Each line of the records that holds the word "color" should be copied out.

Records supplied
━━━━━━━━━━━━━━━━

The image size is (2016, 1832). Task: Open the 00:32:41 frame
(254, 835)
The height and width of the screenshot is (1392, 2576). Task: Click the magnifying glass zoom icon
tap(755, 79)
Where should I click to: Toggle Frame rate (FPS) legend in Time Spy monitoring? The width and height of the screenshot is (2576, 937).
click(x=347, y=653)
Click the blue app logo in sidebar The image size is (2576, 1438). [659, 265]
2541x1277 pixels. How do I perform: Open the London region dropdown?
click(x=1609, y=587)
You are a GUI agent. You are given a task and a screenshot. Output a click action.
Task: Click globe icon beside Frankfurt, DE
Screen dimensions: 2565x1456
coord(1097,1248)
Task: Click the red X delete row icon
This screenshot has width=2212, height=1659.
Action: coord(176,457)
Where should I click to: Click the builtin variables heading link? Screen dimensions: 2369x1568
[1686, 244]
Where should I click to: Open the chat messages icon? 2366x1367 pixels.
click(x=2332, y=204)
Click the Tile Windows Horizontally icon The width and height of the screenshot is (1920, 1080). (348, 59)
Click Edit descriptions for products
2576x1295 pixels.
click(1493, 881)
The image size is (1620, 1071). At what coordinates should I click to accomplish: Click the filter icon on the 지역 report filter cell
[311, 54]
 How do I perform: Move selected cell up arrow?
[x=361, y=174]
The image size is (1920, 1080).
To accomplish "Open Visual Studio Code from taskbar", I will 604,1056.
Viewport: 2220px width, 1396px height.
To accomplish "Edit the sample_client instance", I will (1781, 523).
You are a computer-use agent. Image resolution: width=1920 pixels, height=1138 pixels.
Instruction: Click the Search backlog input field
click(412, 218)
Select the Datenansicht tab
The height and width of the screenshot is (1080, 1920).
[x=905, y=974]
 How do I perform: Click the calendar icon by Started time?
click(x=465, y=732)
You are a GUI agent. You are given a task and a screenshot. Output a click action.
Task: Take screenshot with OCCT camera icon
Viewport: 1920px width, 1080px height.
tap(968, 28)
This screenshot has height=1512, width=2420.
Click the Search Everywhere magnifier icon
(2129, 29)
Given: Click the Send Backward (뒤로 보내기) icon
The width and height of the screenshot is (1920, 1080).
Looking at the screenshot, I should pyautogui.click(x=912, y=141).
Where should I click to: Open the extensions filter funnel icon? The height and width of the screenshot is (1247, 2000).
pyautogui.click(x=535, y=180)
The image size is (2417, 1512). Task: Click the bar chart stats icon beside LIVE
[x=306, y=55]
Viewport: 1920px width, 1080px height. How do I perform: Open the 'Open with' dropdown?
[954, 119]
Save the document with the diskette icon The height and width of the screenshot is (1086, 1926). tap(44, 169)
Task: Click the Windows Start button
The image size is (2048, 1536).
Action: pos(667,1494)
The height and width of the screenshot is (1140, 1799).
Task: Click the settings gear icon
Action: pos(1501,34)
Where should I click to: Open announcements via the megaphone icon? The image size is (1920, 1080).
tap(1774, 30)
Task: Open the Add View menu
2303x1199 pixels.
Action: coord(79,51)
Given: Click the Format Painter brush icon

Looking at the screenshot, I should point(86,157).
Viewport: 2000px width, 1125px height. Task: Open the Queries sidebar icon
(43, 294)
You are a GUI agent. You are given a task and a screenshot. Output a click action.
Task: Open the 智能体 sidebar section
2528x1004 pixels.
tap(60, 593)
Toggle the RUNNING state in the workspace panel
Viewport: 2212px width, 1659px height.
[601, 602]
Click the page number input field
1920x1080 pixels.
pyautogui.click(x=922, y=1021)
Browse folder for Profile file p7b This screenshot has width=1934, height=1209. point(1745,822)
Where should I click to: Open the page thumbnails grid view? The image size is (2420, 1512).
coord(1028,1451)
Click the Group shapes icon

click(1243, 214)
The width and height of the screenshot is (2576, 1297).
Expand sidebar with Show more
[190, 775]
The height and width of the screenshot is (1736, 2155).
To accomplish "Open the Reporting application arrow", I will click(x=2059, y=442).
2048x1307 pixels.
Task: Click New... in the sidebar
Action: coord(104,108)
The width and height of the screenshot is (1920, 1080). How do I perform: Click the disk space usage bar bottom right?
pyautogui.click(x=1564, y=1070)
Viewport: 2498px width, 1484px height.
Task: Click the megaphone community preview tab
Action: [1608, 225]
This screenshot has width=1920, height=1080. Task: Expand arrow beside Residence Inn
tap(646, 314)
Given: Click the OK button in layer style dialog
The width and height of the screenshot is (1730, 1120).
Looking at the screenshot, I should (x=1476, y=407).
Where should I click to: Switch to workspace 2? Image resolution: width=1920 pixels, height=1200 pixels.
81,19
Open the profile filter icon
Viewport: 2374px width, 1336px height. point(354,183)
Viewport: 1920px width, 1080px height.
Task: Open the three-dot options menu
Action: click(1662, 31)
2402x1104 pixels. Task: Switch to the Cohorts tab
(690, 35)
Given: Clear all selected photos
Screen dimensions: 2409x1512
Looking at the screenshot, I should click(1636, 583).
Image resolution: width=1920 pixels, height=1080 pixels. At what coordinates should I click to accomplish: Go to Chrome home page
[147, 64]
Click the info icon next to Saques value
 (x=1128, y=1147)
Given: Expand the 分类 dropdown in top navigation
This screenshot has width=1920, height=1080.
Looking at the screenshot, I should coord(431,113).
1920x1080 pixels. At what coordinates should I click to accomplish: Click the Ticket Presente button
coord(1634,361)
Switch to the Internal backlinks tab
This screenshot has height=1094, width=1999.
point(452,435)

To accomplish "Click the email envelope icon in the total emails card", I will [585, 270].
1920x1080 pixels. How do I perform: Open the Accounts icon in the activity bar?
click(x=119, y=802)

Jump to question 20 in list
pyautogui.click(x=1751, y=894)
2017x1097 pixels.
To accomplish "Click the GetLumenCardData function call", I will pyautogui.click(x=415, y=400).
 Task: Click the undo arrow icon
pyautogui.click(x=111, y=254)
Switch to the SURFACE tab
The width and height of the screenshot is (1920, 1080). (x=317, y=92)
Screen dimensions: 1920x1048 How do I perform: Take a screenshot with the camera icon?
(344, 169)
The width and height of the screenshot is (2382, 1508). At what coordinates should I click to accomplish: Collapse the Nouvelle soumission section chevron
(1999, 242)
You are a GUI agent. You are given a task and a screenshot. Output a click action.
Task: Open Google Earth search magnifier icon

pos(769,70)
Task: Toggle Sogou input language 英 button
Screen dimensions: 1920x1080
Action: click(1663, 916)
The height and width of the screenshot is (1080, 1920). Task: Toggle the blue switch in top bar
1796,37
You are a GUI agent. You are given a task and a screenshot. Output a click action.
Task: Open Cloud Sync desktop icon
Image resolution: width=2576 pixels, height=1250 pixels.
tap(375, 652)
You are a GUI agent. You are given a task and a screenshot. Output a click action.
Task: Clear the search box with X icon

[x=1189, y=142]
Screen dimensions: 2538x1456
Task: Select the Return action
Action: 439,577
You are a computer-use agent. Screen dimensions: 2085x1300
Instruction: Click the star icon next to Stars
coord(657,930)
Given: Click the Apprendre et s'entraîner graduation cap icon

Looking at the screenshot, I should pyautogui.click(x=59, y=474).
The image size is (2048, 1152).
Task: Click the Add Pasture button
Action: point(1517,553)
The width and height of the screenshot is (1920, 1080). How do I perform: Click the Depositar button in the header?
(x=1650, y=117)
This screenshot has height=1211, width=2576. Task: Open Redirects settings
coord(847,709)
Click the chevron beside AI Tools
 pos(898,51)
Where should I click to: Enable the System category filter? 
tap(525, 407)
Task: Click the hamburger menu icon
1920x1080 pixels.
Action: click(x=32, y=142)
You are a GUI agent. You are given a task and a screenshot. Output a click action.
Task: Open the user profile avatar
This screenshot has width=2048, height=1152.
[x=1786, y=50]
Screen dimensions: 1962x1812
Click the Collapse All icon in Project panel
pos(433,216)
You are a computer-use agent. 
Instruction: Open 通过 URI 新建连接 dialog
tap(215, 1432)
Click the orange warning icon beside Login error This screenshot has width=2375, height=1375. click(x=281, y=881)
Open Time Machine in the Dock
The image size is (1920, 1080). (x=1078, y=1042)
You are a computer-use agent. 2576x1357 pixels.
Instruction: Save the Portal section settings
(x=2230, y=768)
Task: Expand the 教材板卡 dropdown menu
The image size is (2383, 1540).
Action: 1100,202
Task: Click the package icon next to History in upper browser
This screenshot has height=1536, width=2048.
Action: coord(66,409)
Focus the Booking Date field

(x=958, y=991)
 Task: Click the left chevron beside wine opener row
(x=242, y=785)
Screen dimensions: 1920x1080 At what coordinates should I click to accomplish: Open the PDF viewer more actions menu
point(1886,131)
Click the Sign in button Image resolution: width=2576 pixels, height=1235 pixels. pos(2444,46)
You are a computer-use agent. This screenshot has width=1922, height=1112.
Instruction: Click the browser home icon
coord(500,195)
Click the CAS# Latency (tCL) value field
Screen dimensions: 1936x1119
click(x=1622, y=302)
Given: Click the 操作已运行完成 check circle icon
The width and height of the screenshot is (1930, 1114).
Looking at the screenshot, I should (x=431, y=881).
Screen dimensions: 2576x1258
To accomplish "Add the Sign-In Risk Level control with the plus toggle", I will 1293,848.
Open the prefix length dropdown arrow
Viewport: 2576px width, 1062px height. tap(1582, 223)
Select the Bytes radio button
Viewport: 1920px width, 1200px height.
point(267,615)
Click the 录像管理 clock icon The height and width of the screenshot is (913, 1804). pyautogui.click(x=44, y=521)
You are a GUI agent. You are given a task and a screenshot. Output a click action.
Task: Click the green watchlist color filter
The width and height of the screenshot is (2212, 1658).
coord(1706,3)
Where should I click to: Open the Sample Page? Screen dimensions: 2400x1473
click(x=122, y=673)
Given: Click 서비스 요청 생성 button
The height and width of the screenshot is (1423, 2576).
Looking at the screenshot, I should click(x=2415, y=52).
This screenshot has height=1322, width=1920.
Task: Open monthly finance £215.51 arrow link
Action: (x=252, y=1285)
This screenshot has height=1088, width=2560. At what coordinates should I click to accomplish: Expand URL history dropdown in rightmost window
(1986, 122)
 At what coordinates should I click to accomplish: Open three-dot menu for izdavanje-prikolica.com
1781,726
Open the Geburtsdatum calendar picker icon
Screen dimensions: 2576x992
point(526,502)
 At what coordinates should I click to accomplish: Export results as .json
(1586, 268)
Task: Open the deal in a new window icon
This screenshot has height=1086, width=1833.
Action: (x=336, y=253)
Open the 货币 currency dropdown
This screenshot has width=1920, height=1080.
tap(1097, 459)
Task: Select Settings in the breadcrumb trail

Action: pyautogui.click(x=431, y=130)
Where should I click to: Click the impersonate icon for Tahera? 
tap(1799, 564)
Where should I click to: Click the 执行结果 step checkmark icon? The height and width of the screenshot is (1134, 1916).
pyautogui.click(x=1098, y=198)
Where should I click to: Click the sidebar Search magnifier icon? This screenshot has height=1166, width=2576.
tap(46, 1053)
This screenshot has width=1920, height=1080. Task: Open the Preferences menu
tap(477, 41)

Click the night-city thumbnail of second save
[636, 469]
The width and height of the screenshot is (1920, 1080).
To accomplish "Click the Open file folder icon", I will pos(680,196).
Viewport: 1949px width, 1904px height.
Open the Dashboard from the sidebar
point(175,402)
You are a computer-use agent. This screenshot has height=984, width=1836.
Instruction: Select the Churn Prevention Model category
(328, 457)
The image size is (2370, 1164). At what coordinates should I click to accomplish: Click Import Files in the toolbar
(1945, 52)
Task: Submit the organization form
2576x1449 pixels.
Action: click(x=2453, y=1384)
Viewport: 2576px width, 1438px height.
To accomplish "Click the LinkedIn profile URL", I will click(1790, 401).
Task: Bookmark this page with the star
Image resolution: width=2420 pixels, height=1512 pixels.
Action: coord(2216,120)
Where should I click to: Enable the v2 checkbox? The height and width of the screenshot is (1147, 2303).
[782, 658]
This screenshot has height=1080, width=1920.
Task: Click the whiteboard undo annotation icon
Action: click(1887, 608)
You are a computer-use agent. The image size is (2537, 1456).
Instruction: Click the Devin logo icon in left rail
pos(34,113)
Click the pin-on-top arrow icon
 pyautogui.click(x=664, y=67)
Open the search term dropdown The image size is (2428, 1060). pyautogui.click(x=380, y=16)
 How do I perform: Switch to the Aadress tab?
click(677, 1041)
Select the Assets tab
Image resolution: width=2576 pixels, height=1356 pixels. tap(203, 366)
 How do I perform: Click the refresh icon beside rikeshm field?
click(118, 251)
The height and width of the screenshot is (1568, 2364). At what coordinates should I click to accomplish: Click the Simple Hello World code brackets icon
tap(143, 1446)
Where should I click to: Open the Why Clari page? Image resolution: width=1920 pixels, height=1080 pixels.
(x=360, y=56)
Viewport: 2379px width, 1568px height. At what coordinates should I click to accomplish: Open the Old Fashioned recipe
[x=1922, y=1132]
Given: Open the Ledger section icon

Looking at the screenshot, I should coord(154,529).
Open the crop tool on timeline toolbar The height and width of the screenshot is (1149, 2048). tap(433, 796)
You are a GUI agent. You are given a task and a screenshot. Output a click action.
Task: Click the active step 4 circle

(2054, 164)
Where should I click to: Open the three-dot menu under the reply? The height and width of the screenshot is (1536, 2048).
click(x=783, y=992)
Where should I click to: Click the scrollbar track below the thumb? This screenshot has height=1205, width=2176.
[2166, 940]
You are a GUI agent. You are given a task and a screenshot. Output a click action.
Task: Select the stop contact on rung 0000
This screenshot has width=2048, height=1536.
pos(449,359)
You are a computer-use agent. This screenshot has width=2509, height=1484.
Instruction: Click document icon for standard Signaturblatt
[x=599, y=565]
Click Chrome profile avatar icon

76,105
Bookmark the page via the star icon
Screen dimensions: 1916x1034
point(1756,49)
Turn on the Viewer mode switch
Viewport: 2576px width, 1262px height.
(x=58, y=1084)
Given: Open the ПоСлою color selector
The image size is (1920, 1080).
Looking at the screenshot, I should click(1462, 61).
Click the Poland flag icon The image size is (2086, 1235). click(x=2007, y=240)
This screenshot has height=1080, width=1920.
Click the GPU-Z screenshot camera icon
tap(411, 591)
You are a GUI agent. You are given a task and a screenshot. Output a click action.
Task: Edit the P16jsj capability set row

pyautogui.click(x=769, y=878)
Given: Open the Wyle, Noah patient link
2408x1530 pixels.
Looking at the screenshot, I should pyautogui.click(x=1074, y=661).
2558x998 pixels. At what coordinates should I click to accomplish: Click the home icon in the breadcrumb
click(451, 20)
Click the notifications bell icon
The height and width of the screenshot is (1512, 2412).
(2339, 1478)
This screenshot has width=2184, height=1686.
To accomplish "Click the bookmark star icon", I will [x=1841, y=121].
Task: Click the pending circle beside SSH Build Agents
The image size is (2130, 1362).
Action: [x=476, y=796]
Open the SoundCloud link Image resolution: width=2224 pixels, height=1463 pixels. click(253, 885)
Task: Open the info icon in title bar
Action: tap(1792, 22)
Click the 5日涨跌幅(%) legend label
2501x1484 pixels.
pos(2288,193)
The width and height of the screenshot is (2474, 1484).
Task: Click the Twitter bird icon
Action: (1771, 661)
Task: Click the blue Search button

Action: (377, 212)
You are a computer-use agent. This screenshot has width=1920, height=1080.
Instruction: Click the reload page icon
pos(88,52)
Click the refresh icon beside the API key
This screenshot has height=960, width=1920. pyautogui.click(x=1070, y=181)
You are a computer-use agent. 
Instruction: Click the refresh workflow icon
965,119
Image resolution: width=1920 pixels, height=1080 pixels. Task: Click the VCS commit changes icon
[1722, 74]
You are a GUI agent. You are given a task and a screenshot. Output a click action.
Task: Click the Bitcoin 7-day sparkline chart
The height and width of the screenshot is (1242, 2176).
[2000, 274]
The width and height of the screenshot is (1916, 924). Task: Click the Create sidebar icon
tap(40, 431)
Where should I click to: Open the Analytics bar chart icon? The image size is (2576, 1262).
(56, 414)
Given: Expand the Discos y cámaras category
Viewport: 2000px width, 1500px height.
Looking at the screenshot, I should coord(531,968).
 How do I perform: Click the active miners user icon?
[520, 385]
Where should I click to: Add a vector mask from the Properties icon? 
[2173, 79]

━━━━━━━━━━━━━━━━

Result for this exercise
Task: Click the green watchlist color filter
Given: Open the ПоСлою color selector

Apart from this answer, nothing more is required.